Park Hye Jin Previews New EP With Propulsive Single 'Like This'
Park Hye Jin’s 2018 debut EP, If U Want It, knit together sleek, understated house and brusque hip-hop to great effect. She sang and rapped in both English and her native Korean, throwing out jabbing, chanted phrases in blasé monotone over stubby keyboard loops and no-frills drum programming. Songs like “ABC” and “I Don’t Care” served to demonstrate how much a gifted producer can accomplish with very few ingredients.
Hye Jin was a previously unknown, YouTube-tutorial-taught artist releasing music independently. But her hip-house merger — a combination that has also boosted producer-DJs like Galcher Lustwerk in recent years — quickly earned her fans; three of Hye Jin’s songs now have more than a million streams on Spotify, a sign that her music might be able to reach beyond an underground club audience.
On Tuesday, she released her first new solo single since 2018: “Like This,” which sounds like an army of wind chimes on a shuffling, double-time march. “This lead single has no English lyrics in it at all,” says Ashley Yun, a project manager at Hye Jin’s label, the electronic-focused Ninja Tune. “It’ll be a really good benchmark for how ready society is to hear music that isn’t in English.

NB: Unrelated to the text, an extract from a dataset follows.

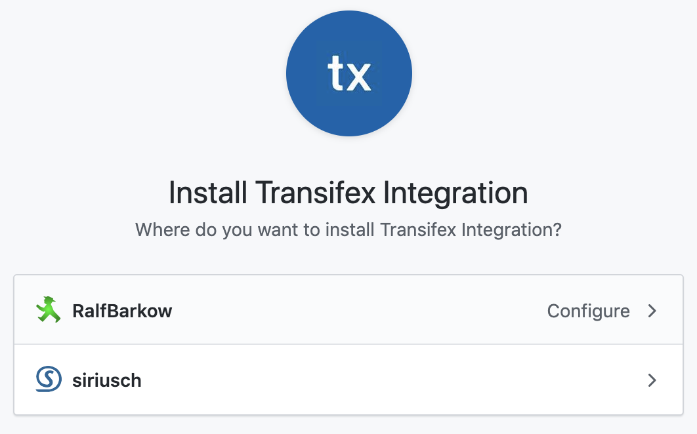Click the chevron next to Configure
The image size is (697, 434).
point(652,311)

That prospect is really exciting.” “Like This” precedes Hye Jin’s second EP, How Can I, due out next month.
Hye Jin did not grow up immersed in dance clubs. She progressed gradually from rapping to singing to DJ’ing after a chance encounter with English house music — Duke Dumont, Disclosure, Jamie XX — on SoundCloud in her early twenties. “I like house because I like dancing,” she says.
She taught herself to produce on Ableton, working on the songs that became If U Want It alone at home. “My producing was fucking baby skills,” she says. But she came up with a few songs that she thought displayed variety. “‘ABC’ was more poppy; ‘If U Want It’ was more house, ‘Close Eyes’ was more similar to techno, ‘Call Me’ was ’cause I like hip-hop.” “I Don’t Care” was her crown jewel, a carefully layered track that blooms into a dance-floor missile.
“The way that she sings and raps sounds so accessible, even for people who aren’t Korean,” Yun says. “I am Korean, so I found that extra intriguing. I couldn’t get enough of it when it first came out.”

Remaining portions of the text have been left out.